The Clippers are not looking to trade Blake Griffin. Right now, at least.

From Ben Bolch of the Los Angeles Times.

Bolch expanded upon that in an article.

The Clippers have fielded calls involving various trade proposals but remain reluctant to part with a cornerstone of their franchise and a player who, at age 26, was having possibly his best season before he was sidelined by a quadriceps injury the day after Christmas and subsequently a broken hand sustained in a scuffle with assistant equipment manager Matias Testi.

Right now the vultures are circling, and lowball offers are all the Clippers will get — they couldn’t come close to getting value back. This season the Clippers will get Griffin healthy and hope they can make a deep playoff run.

If the Clippers are bounced in the first or second round this spring, they have some soul searching to do — can the core of Griffin, Chris Paul, and DeAndre Jordan beat the Golden State Warriors? If they feel the answer is no, then they must consider changes. And if they were to shake up the core, Griffin may be the most movable piece — plus the Clippers have shown they can play well without him.

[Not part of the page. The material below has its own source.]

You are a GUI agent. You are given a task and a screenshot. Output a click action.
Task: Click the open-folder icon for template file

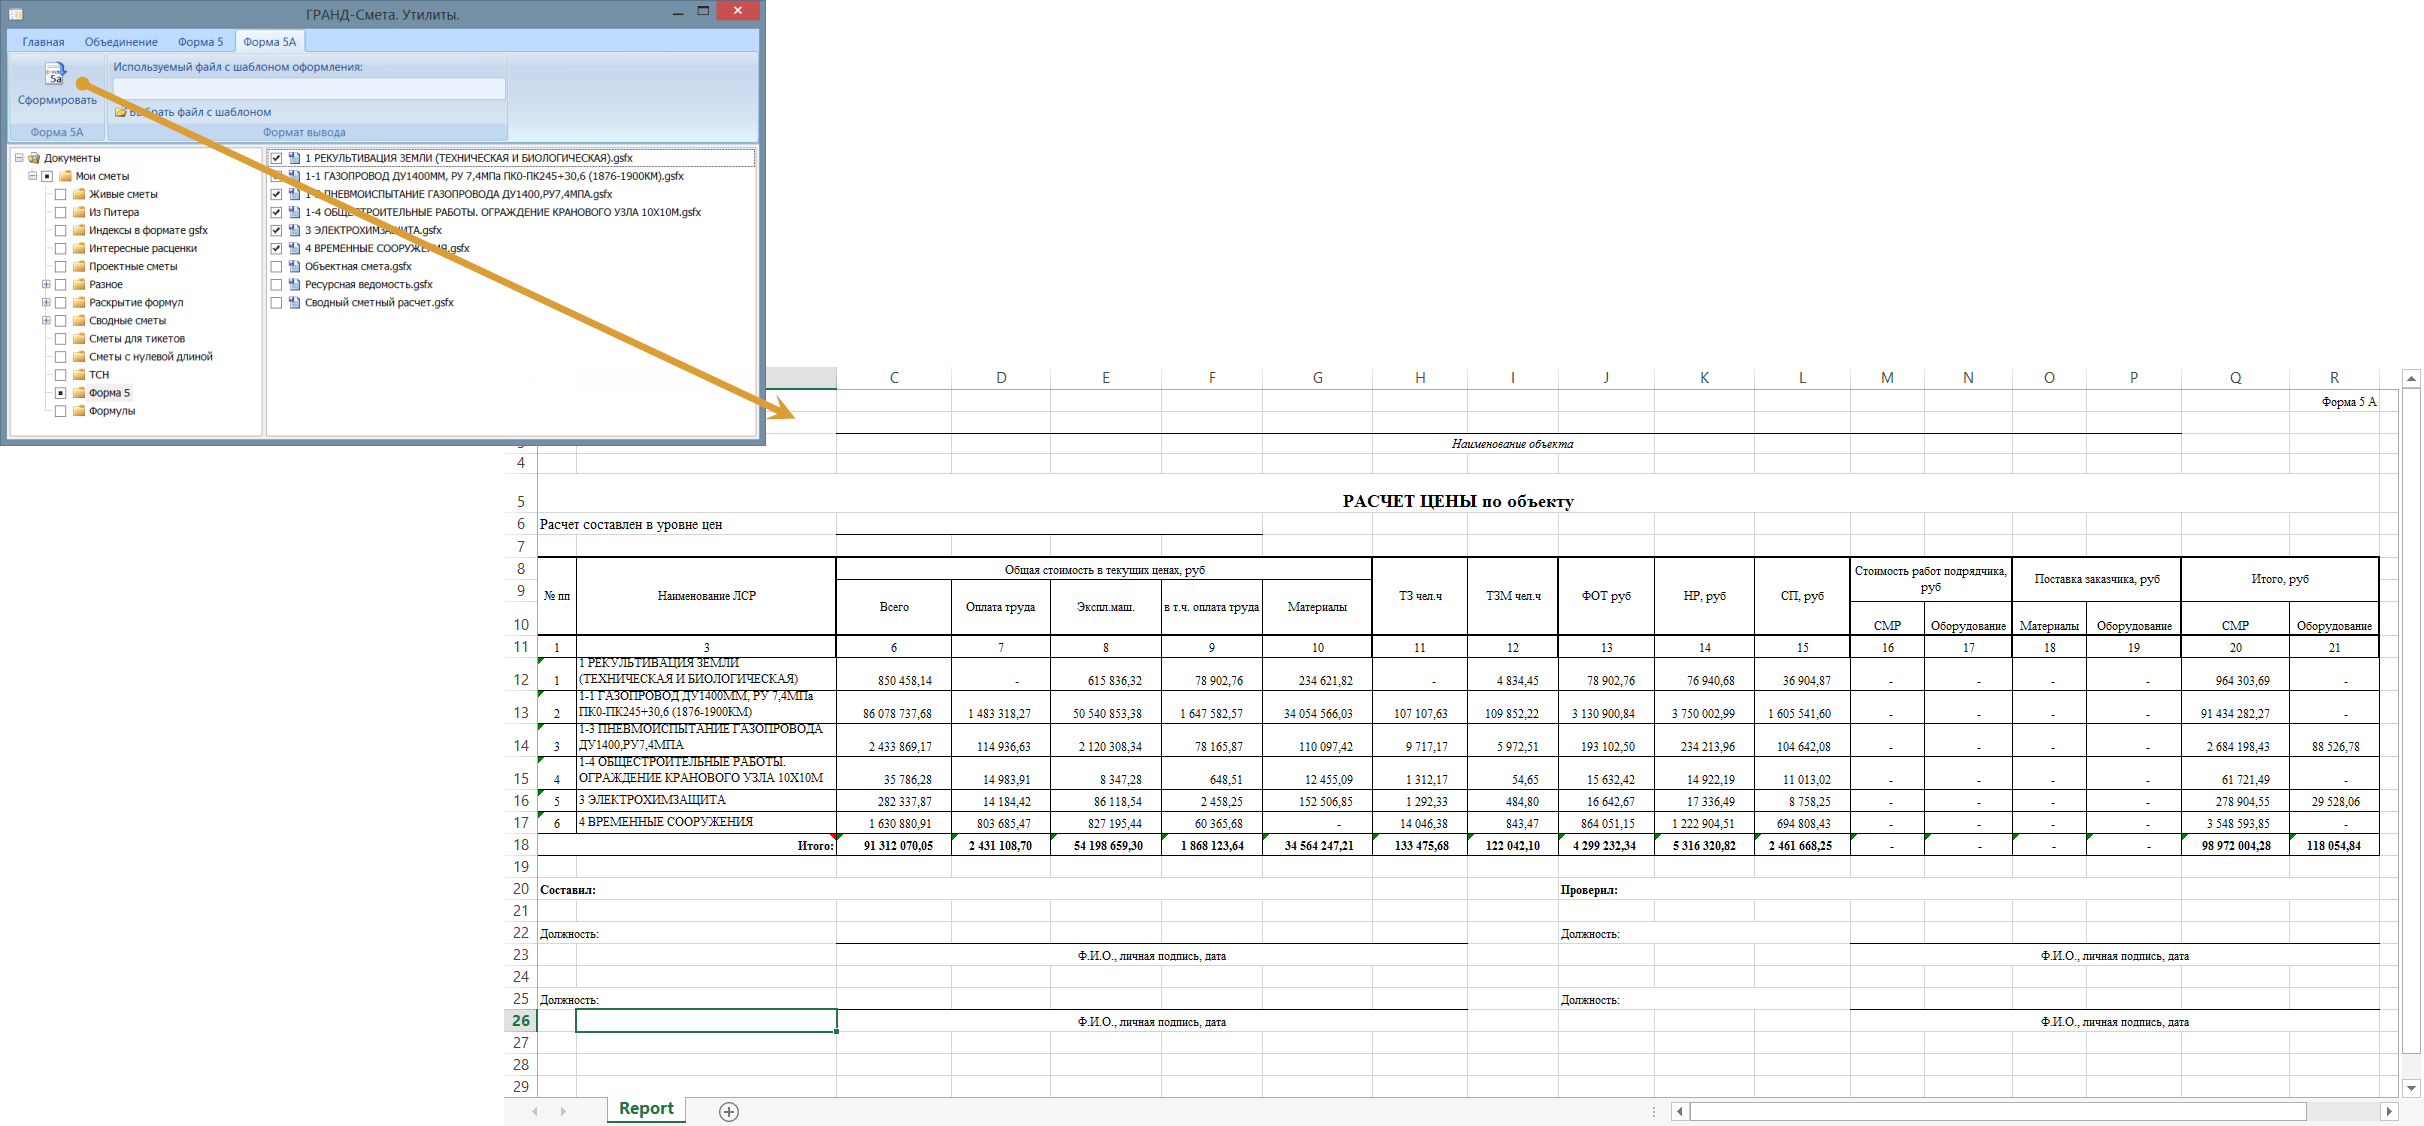[x=120, y=112]
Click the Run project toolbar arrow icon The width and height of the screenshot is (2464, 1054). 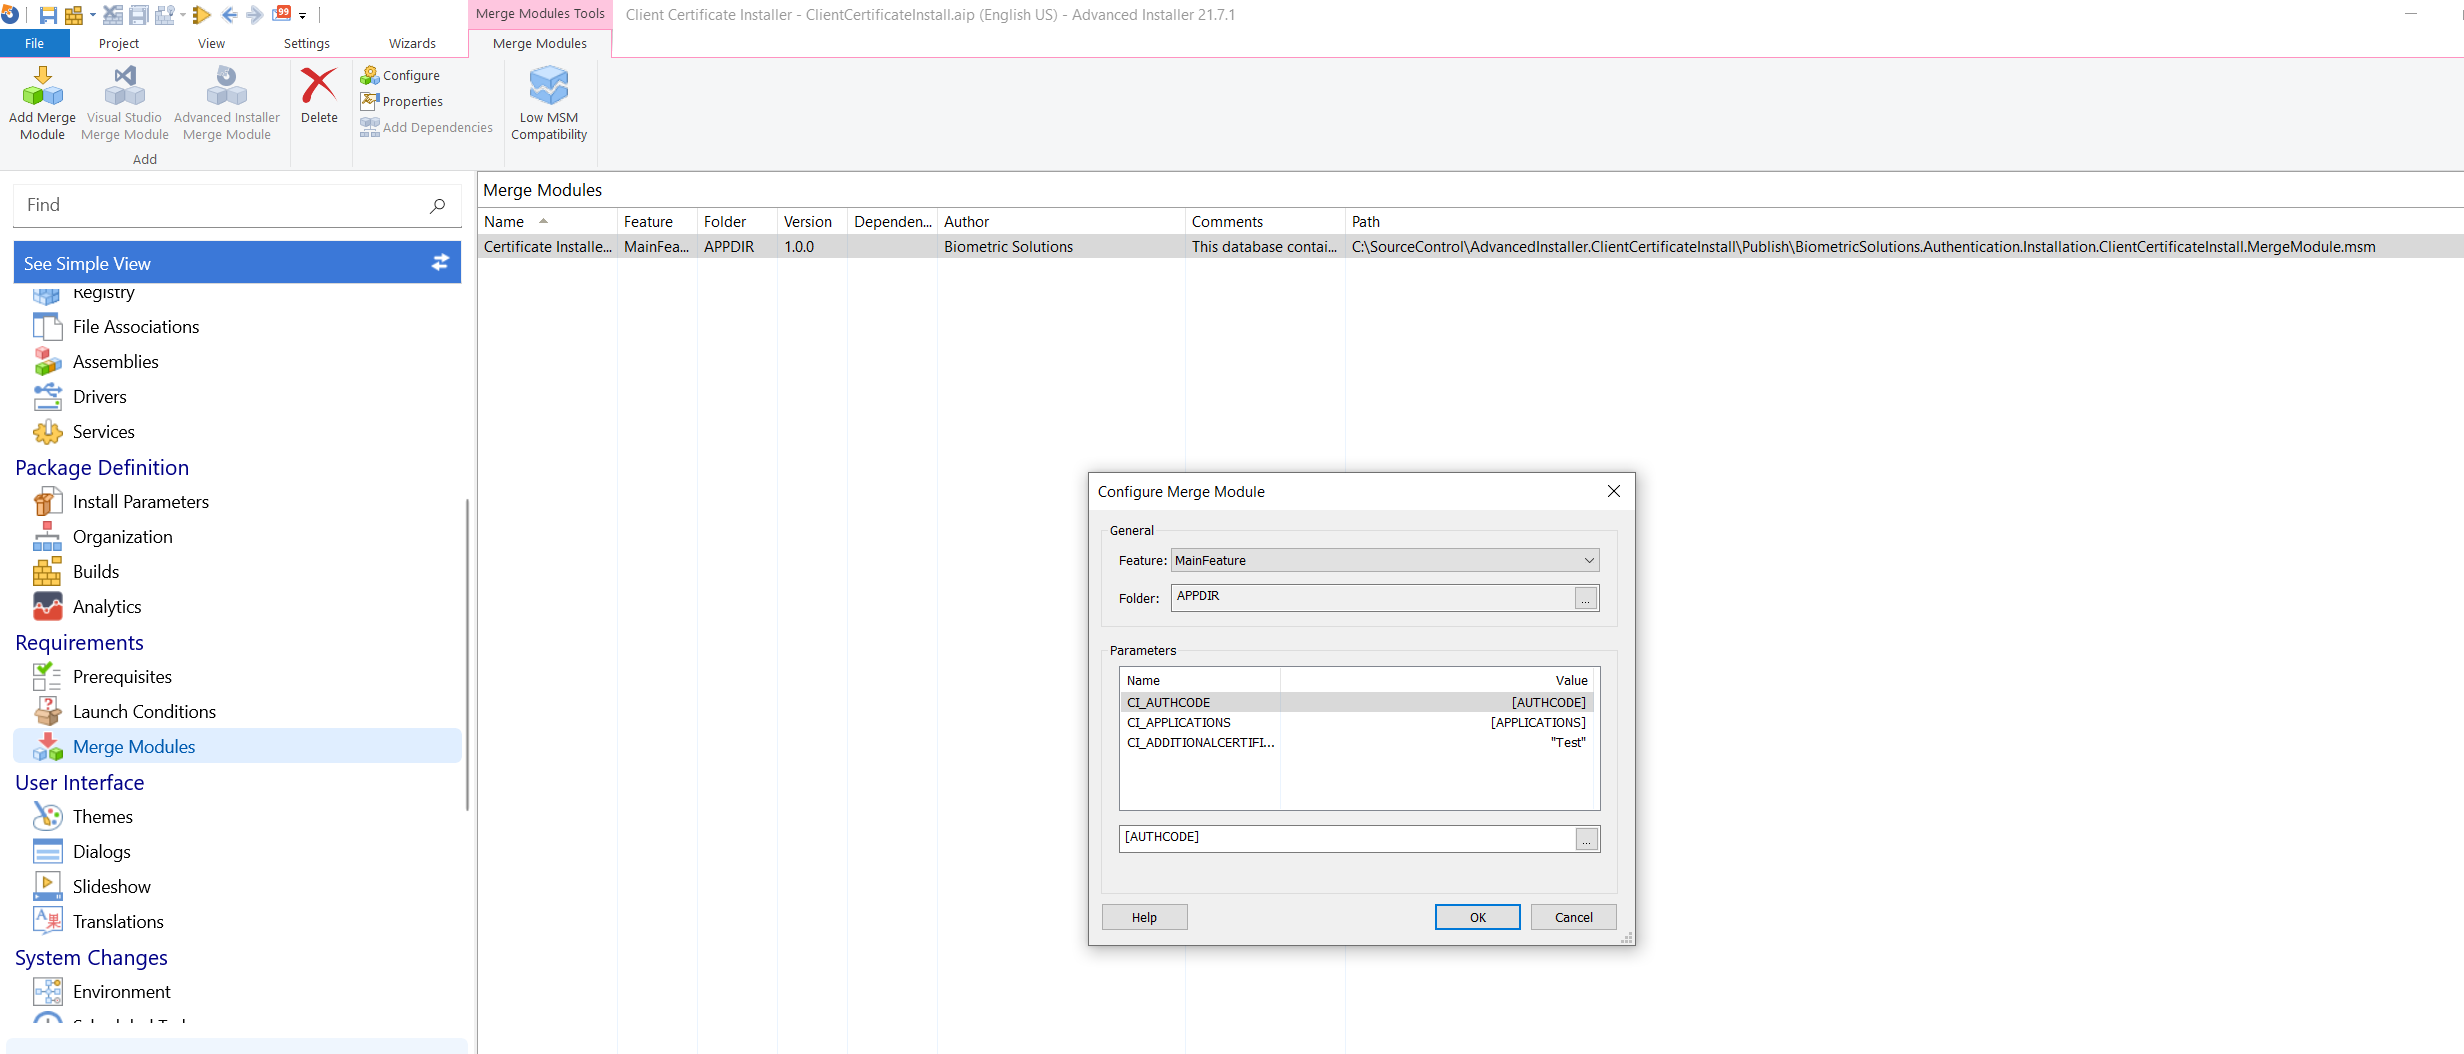pyautogui.click(x=201, y=14)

However, the Clippers may try to upgrade the pieces around that core and make one more run at the Warriors, then consider breaking things up in 2017 if it doesn’t work out. It’s hard to put together a core as good as the Clippers have right now, and breaking it up comes with great risk. They are not just going to leap blindly off that cliff.

The bottom line is, any Griffin trade rumors you hear up until Draft night, and likely beyond that, are more teams trying to look good to their fan bases than valid trade talks.